With this void in mind, and his lab’s track record of forging substantial collaborations around the world—from Panama to Italy—Gerwick and his Chinese counterpart, Professor Wen Zhang of the Second Military Medical University in Shanghai, decided to do something about it at their 2011 dinner meeting. They decided to launch a collaborative program in which scientists would not only exchange new ideas on marine biotechnology and natural products research, but, far more importantly, they would forge personal relationships.
“It’s a longstanding personal ambition of mine to use science in ways that go beyond actual science and to engage in science diplomacy,” said Gerwick. “That’s just part of my makeup.”
Held between August 16 and 28 this year, the First U.S.-China Summit in Marine Natural Product Sciences was held in the coastal city of Yantai, while the First U.S.-China Symposium for Marine Biopharmaceutical Research and Industry was based at Ningbo University and hosted by its Dean of Marine Sciences Xiaojun Yan. Topics for the meetings covered the search for new pharmaceuticals from the sea, novel methods of detection and isolation of bioactive compounds, and meeting the supply needs of natural products through advanced chemical synthesis, biosynthesis, and fermentation.
But unlike typical scientific conferences with isolated presentations, the U.S.-China Summit and Symposia pushed researchers to interact with their counterparts.
Gerwick and Zhang’s plan appears to have worked, as several new research collaborations were generated and a second U.S.-China summit is already in the works, tentatively planned at Scripps in August 2016.

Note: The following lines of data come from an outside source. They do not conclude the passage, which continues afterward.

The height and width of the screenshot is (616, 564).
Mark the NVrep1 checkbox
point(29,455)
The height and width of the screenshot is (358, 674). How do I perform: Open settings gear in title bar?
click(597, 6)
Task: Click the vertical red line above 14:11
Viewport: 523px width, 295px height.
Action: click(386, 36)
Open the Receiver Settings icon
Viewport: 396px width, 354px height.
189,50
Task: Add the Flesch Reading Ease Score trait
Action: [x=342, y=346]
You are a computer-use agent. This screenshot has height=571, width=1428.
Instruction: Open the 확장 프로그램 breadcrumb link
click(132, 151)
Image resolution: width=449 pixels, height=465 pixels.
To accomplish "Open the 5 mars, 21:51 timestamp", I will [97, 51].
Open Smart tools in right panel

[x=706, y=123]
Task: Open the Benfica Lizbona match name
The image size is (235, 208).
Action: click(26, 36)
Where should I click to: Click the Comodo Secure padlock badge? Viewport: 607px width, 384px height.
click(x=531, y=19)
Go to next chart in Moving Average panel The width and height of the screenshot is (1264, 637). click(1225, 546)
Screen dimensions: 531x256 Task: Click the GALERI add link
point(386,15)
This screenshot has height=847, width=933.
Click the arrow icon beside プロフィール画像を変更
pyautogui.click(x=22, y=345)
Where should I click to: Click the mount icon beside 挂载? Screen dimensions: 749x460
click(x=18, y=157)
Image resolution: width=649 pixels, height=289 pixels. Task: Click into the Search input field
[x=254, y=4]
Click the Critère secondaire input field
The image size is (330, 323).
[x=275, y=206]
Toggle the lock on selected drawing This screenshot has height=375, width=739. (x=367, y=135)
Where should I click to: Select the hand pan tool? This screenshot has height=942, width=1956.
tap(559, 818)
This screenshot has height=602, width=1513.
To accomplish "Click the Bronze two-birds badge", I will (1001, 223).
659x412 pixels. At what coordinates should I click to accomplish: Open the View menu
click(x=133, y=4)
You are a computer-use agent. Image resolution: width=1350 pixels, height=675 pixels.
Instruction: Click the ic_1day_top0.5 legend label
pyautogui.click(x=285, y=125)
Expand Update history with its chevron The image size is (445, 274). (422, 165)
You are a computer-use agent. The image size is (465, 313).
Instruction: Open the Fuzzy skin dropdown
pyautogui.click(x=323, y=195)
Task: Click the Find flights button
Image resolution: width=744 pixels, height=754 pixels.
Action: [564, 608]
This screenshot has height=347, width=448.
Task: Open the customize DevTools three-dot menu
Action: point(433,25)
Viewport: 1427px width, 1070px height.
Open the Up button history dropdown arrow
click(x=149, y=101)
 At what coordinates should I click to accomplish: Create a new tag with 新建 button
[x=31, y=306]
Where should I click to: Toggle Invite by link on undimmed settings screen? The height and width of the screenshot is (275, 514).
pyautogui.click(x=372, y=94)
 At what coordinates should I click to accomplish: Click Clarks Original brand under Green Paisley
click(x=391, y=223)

“I really didn’t know what to expect since this was my first time in China,” said Chambers Hughes, an assistant professor of chemical biology at Scripps CMBB, who was joined by Lena Gerwick and Ted Molinski as part of the Scripps/UC San Diego team that participated. “I was surprised to see so many scientists from China with a common interest in marine natural products. The presentations from both American and Chinese scientists were first-rate, and the symposia provided a solid foundation for collaborative research in the future.”
Hughes said he established one collaborative project and he is already looking forward to the next summit at Scripps.
“A vision was created from these meetings that while the Pacific Ocean may separate our two countries, the study of that very same body of water and its unique life forms can serve as the inspiration to bring us together,” said Gerwick. “We’d like to maintain these relationships into the future and grow them. We hope to develop a number of joint research projects that are funded from Chinese sources, from U.S. sources, and from other sources that fund international grants. And maybe we can commercialize some products and sell some things that are needed in the world and make some money at the same time.”